(Stored records)

++++++++

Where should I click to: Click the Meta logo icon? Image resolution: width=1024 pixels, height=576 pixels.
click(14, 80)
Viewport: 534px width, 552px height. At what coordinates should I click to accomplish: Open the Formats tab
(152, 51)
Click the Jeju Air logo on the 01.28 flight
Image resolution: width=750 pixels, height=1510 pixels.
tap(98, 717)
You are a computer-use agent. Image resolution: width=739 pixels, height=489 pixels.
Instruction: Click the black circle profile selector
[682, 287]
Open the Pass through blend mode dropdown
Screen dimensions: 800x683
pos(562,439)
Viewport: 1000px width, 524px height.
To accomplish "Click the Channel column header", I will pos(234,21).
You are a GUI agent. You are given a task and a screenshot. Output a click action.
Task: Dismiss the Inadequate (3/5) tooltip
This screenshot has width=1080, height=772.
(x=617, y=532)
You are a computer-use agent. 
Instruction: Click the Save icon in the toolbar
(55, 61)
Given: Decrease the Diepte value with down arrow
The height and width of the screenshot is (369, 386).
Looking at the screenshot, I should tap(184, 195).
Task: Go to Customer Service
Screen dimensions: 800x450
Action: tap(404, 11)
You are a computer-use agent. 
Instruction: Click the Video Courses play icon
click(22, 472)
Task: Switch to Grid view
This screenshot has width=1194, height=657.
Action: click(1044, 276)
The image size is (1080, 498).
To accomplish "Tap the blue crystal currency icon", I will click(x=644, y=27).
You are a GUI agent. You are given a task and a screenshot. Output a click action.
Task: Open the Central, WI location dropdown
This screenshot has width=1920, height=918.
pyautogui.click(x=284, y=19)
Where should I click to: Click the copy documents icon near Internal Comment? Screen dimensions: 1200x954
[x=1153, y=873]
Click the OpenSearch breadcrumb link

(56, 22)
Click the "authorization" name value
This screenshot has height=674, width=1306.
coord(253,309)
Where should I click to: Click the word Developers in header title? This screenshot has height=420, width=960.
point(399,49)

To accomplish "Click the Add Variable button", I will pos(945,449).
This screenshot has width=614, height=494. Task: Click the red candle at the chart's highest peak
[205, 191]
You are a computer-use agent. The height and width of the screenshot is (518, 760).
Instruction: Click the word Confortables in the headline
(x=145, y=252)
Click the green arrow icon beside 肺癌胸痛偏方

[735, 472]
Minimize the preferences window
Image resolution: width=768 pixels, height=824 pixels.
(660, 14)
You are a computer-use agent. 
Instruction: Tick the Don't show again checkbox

++++++++

**WHAT YOU ARE ASKED TO DO**
Each line from the one with "Task: Switch to Grid view" through the end of the entries above is to be returned word for word. Nothing else belongs in the answer.

**RESPONSE**
Task: Switch to Grid view
This screenshot has width=1194, height=657.
Action: click(1044, 276)
The image size is (1080, 498).
To accomplish "Tap the blue crystal currency icon", I will click(x=644, y=27).
You are a GUI agent. You are given a task and a screenshot. Output a click action.
Task: Open the Central, WI location dropdown
This screenshot has width=1920, height=918.
pyautogui.click(x=284, y=19)
Where should I click to: Click the copy documents icon near Internal Comment? Screen dimensions: 1200x954
[x=1153, y=873]
Click the OpenSearch breadcrumb link

(56, 22)
Click the "authorization" name value
This screenshot has height=674, width=1306.
coord(253,309)
Where should I click to: Click the word Developers in header title? This screenshot has height=420, width=960.
point(399,49)

To accomplish "Click the Add Variable button", I will pos(945,449).
This screenshot has width=614, height=494. Task: Click the red candle at the chart's highest peak
[205, 191]
You are a computer-use agent. The height and width of the screenshot is (518, 760).
Instruction: Click the word Confortables in the headline
(x=145, y=252)
Click the green arrow icon beside 肺癌胸痛偏方

[735, 472]
Minimize the preferences window
Image resolution: width=768 pixels, height=824 pixels.
(660, 14)
You are a computer-use agent. 
Instruction: Tick the Don't show again checkbox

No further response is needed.